INSTRUCTIONS FOR THE TASK: All entries need to be written out again exactly, without their pictures.

Pixel coordinate grounding data:
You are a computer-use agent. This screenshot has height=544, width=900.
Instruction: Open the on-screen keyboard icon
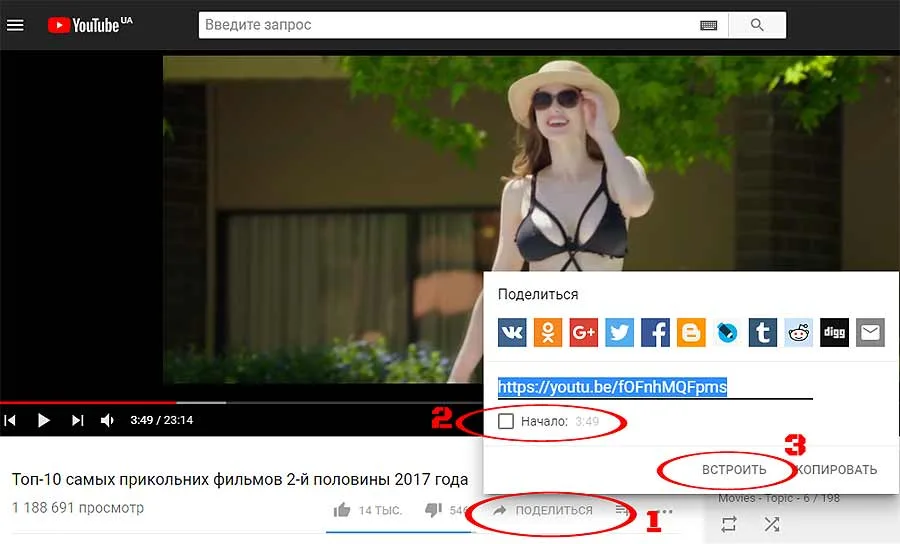point(708,25)
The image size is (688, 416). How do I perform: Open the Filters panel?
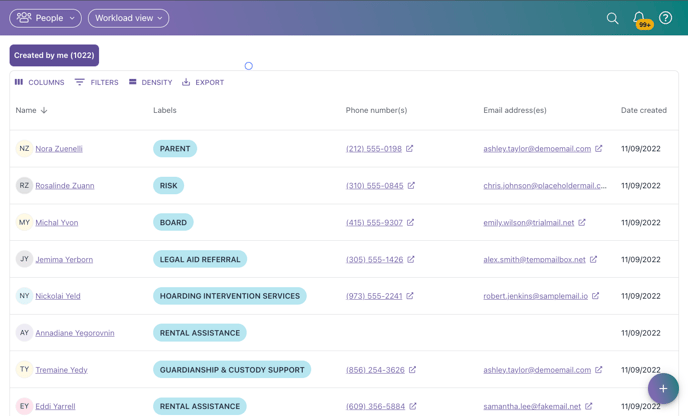pos(96,83)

RESPONSE TO THIS TASK:
You are a computer-use agent. This screenshot has height=544, width=900.
Instruction: Open the on-screen keyboard icon
point(708,25)
The image size is (688, 416). How do I perform: Open the Filters panel?
pos(96,83)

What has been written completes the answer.